- **Your assignment**: Copies of all lines containing the string "product" are needed from the data below.

(Records contained in a dataset)
+++
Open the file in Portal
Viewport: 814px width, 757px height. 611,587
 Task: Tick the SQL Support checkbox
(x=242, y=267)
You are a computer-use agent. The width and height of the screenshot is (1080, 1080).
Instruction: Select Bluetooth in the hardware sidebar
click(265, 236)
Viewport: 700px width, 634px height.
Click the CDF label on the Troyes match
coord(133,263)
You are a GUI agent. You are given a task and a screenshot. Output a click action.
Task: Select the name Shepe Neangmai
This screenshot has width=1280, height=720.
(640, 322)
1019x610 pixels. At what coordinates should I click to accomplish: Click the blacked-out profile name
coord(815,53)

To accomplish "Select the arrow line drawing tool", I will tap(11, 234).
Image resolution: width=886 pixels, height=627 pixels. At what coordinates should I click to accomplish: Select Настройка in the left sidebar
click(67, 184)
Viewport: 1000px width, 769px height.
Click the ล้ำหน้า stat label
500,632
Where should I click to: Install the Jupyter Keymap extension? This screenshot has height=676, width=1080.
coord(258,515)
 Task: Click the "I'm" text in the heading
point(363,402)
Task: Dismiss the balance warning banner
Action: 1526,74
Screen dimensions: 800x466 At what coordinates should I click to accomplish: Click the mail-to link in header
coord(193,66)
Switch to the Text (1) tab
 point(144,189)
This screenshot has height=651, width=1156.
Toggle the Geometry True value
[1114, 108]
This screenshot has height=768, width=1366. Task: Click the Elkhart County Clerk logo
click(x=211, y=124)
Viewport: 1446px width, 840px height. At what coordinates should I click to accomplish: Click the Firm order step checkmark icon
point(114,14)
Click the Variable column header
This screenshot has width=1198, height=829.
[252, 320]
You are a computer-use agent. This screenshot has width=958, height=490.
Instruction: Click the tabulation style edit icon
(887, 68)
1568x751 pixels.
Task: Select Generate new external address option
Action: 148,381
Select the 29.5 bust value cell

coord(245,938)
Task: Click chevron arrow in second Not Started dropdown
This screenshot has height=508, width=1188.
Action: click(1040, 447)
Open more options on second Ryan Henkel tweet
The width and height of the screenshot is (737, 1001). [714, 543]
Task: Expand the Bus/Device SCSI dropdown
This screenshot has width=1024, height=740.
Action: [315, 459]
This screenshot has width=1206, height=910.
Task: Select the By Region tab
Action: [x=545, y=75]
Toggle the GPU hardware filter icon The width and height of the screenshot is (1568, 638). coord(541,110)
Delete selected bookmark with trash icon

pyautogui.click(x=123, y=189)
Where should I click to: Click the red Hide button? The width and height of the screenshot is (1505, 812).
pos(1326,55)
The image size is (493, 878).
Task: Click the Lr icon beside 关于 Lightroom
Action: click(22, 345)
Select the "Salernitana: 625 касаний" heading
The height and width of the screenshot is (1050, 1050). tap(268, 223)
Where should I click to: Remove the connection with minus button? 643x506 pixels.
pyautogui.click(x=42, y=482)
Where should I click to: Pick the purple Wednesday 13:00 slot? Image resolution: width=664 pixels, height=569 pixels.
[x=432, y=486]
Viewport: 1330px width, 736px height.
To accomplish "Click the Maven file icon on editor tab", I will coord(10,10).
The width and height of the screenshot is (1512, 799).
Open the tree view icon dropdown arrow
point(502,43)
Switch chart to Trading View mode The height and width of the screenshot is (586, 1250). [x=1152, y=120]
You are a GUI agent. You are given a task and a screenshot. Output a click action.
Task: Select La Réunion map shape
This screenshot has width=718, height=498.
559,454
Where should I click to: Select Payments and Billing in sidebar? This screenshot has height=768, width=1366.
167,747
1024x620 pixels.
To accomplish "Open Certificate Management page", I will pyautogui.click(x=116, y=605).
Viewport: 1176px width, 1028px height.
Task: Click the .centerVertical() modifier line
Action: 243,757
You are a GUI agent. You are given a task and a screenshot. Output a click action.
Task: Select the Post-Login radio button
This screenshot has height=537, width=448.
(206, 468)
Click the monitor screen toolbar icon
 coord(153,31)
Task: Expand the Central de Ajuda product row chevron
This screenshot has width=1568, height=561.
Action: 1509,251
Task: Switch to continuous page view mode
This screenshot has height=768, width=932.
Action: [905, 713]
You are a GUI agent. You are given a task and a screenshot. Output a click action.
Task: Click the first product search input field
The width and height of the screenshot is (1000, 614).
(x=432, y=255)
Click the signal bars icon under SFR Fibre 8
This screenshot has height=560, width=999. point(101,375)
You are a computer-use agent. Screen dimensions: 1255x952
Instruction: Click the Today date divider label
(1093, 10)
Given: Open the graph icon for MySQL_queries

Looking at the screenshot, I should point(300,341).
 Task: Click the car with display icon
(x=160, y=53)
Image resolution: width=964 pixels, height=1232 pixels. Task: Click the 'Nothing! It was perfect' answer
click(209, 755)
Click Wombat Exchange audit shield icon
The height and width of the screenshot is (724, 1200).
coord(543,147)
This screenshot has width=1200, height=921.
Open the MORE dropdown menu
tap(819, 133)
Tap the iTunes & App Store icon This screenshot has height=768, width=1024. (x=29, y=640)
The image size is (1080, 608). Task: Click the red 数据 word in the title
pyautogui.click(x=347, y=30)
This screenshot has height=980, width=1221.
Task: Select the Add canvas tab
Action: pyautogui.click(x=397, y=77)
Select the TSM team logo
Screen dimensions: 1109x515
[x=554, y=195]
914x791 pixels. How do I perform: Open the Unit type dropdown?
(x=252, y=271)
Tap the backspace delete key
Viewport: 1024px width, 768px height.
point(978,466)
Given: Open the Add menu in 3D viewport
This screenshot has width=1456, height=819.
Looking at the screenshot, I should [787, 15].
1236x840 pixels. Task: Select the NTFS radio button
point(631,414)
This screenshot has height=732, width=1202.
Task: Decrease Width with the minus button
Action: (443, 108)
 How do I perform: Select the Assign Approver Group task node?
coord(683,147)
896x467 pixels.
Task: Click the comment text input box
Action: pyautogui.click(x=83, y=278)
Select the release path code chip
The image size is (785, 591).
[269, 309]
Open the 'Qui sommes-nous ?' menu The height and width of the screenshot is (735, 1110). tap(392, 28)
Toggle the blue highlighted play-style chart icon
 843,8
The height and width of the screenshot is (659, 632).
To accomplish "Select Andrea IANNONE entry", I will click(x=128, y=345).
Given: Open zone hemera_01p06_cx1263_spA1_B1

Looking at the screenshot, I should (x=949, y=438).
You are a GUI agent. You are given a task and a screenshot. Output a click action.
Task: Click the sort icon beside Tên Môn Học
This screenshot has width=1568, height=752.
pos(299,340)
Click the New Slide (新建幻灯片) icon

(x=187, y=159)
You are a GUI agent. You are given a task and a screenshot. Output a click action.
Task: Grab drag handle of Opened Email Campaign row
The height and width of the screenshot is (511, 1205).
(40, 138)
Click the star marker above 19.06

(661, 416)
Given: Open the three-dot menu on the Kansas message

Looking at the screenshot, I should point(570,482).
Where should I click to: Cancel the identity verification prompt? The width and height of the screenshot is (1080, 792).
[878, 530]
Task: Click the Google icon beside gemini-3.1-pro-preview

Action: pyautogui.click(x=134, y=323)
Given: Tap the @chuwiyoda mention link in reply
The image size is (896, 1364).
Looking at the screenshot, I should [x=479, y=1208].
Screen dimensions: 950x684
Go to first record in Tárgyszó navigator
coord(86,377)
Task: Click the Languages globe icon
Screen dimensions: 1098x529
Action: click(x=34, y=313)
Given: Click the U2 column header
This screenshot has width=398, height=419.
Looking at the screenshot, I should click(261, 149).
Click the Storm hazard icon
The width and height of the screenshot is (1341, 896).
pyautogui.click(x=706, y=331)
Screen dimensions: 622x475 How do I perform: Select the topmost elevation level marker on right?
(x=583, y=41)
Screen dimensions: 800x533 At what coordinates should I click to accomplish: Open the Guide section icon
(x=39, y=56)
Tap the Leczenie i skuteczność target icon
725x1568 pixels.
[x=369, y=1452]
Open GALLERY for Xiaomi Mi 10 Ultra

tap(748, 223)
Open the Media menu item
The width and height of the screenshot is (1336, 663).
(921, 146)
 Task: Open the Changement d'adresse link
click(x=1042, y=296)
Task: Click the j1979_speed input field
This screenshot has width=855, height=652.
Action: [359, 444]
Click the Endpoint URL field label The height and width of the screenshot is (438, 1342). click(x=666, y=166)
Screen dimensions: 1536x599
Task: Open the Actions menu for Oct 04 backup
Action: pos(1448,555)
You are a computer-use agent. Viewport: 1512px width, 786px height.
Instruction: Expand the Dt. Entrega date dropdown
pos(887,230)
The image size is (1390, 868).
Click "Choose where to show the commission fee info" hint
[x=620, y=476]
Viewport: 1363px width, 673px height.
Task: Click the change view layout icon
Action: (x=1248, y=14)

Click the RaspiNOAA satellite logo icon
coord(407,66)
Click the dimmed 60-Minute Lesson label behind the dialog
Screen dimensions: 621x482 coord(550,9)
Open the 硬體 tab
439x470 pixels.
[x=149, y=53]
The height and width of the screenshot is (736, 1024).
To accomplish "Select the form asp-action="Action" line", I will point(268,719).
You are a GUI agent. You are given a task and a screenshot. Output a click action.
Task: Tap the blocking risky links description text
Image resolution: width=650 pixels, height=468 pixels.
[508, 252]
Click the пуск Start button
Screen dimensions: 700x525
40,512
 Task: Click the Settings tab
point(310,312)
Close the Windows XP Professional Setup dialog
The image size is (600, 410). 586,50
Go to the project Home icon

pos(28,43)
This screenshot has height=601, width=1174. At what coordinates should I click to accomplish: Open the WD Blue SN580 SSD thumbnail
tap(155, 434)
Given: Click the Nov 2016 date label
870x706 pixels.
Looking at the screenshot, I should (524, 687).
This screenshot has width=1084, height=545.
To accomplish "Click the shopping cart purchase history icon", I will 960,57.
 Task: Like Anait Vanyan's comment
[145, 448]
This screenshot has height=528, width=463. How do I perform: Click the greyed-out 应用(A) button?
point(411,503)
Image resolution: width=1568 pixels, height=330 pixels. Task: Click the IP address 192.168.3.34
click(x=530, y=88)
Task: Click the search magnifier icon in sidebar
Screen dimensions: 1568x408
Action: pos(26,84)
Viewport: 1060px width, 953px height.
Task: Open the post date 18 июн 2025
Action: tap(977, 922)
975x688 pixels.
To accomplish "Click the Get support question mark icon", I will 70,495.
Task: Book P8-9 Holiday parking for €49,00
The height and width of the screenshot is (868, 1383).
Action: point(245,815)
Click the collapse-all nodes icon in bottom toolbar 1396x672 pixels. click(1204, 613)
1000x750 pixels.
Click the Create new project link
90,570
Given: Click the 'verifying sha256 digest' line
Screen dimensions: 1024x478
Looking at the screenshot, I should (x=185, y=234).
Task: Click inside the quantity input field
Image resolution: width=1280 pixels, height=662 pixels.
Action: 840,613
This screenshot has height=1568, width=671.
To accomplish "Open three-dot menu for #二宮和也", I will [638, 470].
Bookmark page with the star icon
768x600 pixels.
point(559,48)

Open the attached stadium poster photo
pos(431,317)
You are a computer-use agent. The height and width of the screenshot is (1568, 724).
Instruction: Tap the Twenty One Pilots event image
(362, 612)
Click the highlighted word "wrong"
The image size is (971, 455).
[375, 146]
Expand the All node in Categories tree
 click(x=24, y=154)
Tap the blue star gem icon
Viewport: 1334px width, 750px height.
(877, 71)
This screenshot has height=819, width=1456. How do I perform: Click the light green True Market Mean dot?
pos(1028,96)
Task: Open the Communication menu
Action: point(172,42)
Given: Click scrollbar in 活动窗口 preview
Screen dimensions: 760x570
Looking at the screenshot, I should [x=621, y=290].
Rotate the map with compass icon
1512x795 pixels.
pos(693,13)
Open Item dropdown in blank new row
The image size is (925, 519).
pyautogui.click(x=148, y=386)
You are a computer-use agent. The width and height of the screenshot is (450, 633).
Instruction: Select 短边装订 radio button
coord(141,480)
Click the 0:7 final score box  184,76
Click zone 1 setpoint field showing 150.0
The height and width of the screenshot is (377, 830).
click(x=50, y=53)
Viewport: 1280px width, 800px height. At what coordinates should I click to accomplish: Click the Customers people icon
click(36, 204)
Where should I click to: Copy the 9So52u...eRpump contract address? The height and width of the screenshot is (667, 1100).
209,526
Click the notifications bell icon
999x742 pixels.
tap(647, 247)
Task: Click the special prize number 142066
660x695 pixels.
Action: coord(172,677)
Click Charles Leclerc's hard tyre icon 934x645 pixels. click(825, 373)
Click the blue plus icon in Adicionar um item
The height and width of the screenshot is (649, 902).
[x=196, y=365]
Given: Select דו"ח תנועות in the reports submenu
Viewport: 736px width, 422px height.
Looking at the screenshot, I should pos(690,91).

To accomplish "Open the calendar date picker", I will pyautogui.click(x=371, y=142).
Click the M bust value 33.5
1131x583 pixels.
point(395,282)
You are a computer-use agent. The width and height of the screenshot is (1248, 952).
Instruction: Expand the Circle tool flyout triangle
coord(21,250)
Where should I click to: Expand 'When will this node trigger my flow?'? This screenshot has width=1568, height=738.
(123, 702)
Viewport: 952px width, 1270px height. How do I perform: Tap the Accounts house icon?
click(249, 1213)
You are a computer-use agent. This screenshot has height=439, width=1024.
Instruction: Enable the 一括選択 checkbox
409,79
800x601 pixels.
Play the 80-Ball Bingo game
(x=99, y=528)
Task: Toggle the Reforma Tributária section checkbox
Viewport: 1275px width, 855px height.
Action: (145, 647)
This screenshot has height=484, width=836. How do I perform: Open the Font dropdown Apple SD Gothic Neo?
+++
- **Result**:
Task: Expand the Central de Ajuda product row chevron
Task: Click the first product search input field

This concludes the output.